##### Stored rows #####
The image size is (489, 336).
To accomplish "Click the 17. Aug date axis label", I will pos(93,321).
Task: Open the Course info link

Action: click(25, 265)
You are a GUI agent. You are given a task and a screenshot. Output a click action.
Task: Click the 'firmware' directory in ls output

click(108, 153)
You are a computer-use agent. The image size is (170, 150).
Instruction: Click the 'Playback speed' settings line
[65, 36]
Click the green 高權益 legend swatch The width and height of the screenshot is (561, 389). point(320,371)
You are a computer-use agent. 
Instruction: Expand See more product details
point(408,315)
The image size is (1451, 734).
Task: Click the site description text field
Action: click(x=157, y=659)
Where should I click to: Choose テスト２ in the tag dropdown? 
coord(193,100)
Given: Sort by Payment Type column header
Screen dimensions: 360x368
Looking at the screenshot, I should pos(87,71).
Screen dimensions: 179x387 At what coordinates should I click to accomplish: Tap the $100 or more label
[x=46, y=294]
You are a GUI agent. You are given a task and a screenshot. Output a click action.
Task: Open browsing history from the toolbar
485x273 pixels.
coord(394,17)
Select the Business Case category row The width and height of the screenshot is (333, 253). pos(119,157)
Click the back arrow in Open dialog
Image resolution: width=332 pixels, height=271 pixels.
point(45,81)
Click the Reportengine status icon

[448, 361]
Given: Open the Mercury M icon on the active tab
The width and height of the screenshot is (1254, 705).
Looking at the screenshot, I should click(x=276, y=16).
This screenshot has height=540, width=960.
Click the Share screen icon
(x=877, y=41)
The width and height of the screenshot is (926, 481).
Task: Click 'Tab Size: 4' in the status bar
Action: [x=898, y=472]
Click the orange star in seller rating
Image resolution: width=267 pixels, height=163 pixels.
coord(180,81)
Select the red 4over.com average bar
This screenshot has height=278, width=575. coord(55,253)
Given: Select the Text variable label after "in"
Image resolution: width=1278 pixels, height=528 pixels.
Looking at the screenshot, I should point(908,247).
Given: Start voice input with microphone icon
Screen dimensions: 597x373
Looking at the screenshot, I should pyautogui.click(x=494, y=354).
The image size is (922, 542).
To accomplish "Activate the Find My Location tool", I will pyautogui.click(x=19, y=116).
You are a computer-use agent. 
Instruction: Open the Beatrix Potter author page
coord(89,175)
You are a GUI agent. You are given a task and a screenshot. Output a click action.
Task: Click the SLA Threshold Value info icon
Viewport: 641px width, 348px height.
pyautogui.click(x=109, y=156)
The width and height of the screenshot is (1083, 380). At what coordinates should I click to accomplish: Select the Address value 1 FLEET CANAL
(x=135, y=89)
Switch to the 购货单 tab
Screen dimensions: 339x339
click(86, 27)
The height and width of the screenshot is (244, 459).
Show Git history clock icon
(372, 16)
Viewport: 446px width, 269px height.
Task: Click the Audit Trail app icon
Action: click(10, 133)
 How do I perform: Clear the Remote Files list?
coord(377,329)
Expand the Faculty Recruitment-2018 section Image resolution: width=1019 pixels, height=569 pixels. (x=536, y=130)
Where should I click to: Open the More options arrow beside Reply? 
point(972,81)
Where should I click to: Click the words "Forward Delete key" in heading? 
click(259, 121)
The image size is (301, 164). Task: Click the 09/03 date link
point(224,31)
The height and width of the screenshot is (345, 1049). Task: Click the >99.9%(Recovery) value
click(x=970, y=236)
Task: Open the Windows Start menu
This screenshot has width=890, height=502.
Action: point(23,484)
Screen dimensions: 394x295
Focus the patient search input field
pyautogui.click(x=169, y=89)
#####
Reproduce the data above in full, line for line, without altering any character.

Response to this exercise —
The image size is (489, 336).
To accomplish "Click the 17. Aug date axis label", I will pos(93,321).
Task: Open the Course info link

Action: click(25, 265)
You are a GUI agent. You are given a task and a screenshot. Output a click action.
Task: Click the 'firmware' directory in ls output

click(108, 153)
You are a computer-use agent. The image size is (170, 150).
Instruction: Click the 'Playback speed' settings line
[65, 36]
Click the green 高權益 legend swatch The width and height of the screenshot is (561, 389). point(320,371)
You are a computer-use agent. 
Instruction: Expand See more product details
point(408,315)
The image size is (1451, 734).
Task: Click the site description text field
Action: click(x=157, y=659)
Where should I click to: Choose テスト２ in the tag dropdown? 
coord(193,100)
Given: Sort by Payment Type column header
Screen dimensions: 360x368
Looking at the screenshot, I should pos(87,71).
Screen dimensions: 179x387 At what coordinates should I click to accomplish: Tap the $100 or more label
[x=46, y=294]
You are a GUI agent. You are given a task and a screenshot. Output a click action.
Task: Open browsing history from the toolbar
485x273 pixels.
coord(394,17)
Select the Business Case category row The width and height of the screenshot is (333, 253). pos(119,157)
Click the back arrow in Open dialog
Image resolution: width=332 pixels, height=271 pixels.
point(45,81)
Click the Reportengine status icon

[448, 361]
Given: Open the Mercury M icon on the active tab
The width and height of the screenshot is (1254, 705).
Looking at the screenshot, I should click(x=276, y=16).
This screenshot has height=540, width=960.
Click the Share screen icon
(x=877, y=41)
The width and height of the screenshot is (926, 481).
Task: Click 'Tab Size: 4' in the status bar
Action: [x=898, y=472]
Click the orange star in seller rating
Image resolution: width=267 pixels, height=163 pixels.
coord(180,81)
Select the red 4over.com average bar
This screenshot has height=278, width=575. coord(55,253)
Given: Select the Text variable label after "in"
Image resolution: width=1278 pixels, height=528 pixels.
Looking at the screenshot, I should point(908,247).
Given: Start voice input with microphone icon
Screen dimensions: 597x373
Looking at the screenshot, I should pyautogui.click(x=494, y=354).
The image size is (922, 542).
To accomplish "Activate the Find My Location tool", I will pyautogui.click(x=19, y=116).
You are a computer-use agent. 
Instruction: Open the Beatrix Potter author page
coord(89,175)
You are a GUI agent. You are given a task and a screenshot. Output a click action.
Task: Click the SLA Threshold Value info icon
Viewport: 641px width, 348px height.
pyautogui.click(x=109, y=156)
The width and height of the screenshot is (1083, 380). At what coordinates should I click to accomplish: Select the Address value 1 FLEET CANAL
(x=135, y=89)
Switch to the 购货单 tab
Screen dimensions: 339x339
click(86, 27)
The height and width of the screenshot is (244, 459).
Show Git history clock icon
(372, 16)
Viewport: 446px width, 269px height.
Task: Click the Audit Trail app icon
Action: click(10, 133)
 How do I perform: Clear the Remote Files list?
coord(377,329)
Expand the Faculty Recruitment-2018 section Image resolution: width=1019 pixels, height=569 pixels. (x=536, y=130)
Where should I click to: Open the More options arrow beside Reply? 
point(972,81)
Where should I click to: Click the words "Forward Delete key" in heading? 
click(259, 121)
The image size is (301, 164). Task: Click the 09/03 date link
point(224,31)
The height and width of the screenshot is (345, 1049). Task: Click the >99.9%(Recovery) value
click(x=970, y=236)
Task: Open the Windows Start menu
This screenshot has width=890, height=502.
Action: point(23,484)
Screen dimensions: 394x295
Focus the patient search input field
pyautogui.click(x=169, y=89)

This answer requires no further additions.